About 70 million Americans have heart disease. Researchers believe multiple genes contribute to types of heart disease. "Only a few heart problems, like Long QT, have been associated with specific-point mutations," Muhlestein said.
Most research centers on one of three approaches: linkage analysis of siblings with a heart disease that searches for genetic matches, study of the proteins involved in a disease to see if genes associated with them are good "candidate genes," and examination of families with heavy disease burden to see whether phenotyping will identify responsible genes.
For 15 years, patients treated in the heart cath lab at LDS Hospital have been asked for blood samples that can be added to a database created by the researchers, who have kept frozen DNA samples of those who consent, along with four-generation genealogy charts, some 15,000 strong. The new registry builds on that. "We just need to know who's related to who," said Muhlestein. "Once we know the families, we can use DNA of related people who have heart disease vs. families who don't have it and use chip technology to do an analysis, half a million genes at a time, to find patterns."
LDS Hospital hired a private company to mine publicly available genealogical data to construct the new database. It will be linked to the patient clinical information and genealogy charts to pinpoint relationships and help identify both those families with a lot of heart disease and those without it, said Benjamin Horne, Ph.D., cardiovascular clinical epidemiologist. Information from heart patients will be added to the database on an ongoing basis.
Researchers suspect genetics makes a substantial contribution to heart diseases, Horne said. "But there are a whole list of other factors that are not genetic, such as smoking, physical activity and being sedentary and poor diet. ...
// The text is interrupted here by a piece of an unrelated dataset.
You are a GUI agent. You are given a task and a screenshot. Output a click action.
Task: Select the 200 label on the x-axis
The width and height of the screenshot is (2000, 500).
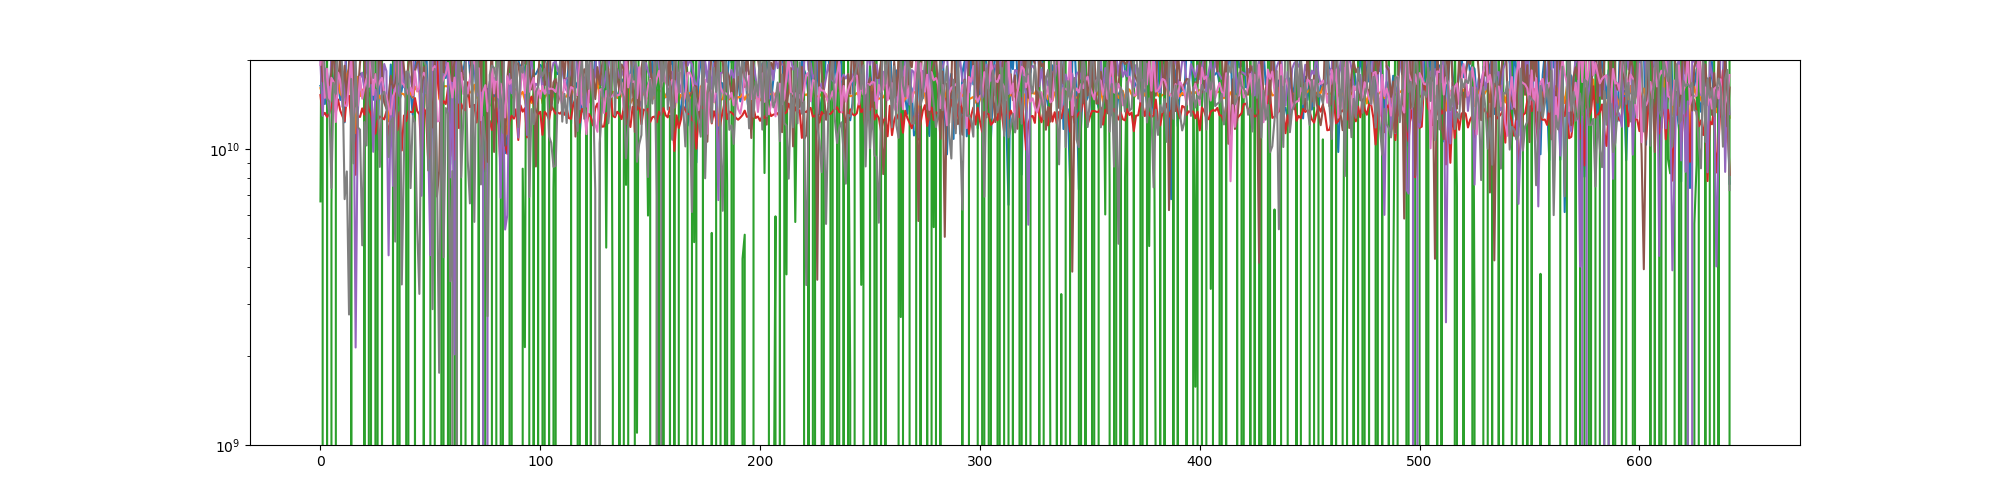pyautogui.click(x=760, y=462)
"We're looking for families where there's a strong genetic component and not necessarily the lifestyle influences. Where it's not just chance. You could spend a lot of time contacting everyone with coronary artery disease to figure out which ones have a strong genetic predisposition, but you'd be wasting a lot of time. Genealogy allows us to do that effectively and efficiently by looking across a large section of the population using the records we have. When we find families that look interesting, we can contact them regarding the particular disease they have."